(Saved data entries)

* * * * *

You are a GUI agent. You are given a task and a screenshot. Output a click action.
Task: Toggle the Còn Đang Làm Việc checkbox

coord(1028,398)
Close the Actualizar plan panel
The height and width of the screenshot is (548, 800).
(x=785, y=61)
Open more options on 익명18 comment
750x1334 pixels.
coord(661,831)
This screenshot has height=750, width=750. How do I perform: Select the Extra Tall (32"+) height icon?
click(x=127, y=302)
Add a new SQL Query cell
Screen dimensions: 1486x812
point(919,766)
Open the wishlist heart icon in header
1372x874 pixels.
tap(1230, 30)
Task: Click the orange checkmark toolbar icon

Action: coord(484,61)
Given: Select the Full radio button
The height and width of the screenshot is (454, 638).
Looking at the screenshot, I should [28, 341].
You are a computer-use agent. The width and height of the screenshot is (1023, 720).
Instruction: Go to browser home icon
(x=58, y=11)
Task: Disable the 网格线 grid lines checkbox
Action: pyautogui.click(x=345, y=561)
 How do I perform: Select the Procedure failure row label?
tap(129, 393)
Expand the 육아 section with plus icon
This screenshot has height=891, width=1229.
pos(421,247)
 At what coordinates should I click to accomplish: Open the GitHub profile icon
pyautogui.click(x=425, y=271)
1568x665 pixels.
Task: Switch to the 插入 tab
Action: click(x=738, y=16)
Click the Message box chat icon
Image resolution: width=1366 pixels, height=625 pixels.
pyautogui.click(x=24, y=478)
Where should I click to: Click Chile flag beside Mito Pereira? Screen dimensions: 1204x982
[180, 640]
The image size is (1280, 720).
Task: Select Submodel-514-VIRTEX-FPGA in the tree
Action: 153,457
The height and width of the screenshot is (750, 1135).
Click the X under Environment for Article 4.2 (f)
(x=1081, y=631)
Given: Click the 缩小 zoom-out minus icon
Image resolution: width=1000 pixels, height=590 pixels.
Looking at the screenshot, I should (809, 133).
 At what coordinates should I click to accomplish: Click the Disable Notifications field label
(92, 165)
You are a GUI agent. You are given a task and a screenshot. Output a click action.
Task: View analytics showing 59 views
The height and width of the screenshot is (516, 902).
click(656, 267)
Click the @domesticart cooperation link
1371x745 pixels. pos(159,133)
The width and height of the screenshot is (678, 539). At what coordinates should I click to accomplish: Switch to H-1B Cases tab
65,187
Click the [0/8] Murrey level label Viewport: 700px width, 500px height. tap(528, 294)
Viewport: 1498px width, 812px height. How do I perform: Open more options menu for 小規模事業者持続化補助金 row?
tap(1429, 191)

* * * * *

* **What you should do**:
Lay out the records starting at the line containing "Close the Actualizar plan panel" and ending at the line containing "pyautogui.click(x=24, y=478)" as a numbered list, omitting blank lines.

* **Worked solution**:
1. Close the Actualizar plan panel
2. The height and width of the screenshot is (548, 800).
3. (x=785, y=61)
4. Open more options on 익명18 comment
5. 750x1334 pixels.
6. coord(661,831)
7. This screenshot has height=750, width=750. How do I perform: Select the Extra Tall (32"+) height icon?
8. click(x=127, y=302)
9. Add a new SQL Query cell
10. Screen dimensions: 1486x812
11. point(919,766)
12. Open the wishlist heart icon in header
13. 1372x874 pixels.
14. tap(1230, 30)
15. Task: Click the orange checkmark toolbar icon
16. Action: coord(484,61)
17. Given: Select the Full radio button
18. The height and width of the screenshot is (454, 638).
19. Looking at the screenshot, I should [28, 341].
20. You are a computer-use agent. The width and height of the screenshot is (1023, 720).
21. Instruction: Go to browser home icon
22. (x=58, y=11)
23. Task: Disable the 网格线 grid lines checkbox
24. Action: pyautogui.click(x=345, y=561)
25.  How do I perform: Select the Procedure failure row label?
26. tap(129, 393)
27. Expand the 육아 section with plus icon
28. This screenshot has height=891, width=1229.
29. pos(421,247)
30.  At what coordinates should I click to accomplish: Open the GitHub profile icon
31. pyautogui.click(x=425, y=271)
32. 1568x665 pixels.
33. Task: Switch to the 插入 tab
34. Action: click(x=738, y=16)
35. Click the Message box chat icon
36. Image resolution: width=1366 pixels, height=625 pixels.
37. pyautogui.click(x=24, y=478)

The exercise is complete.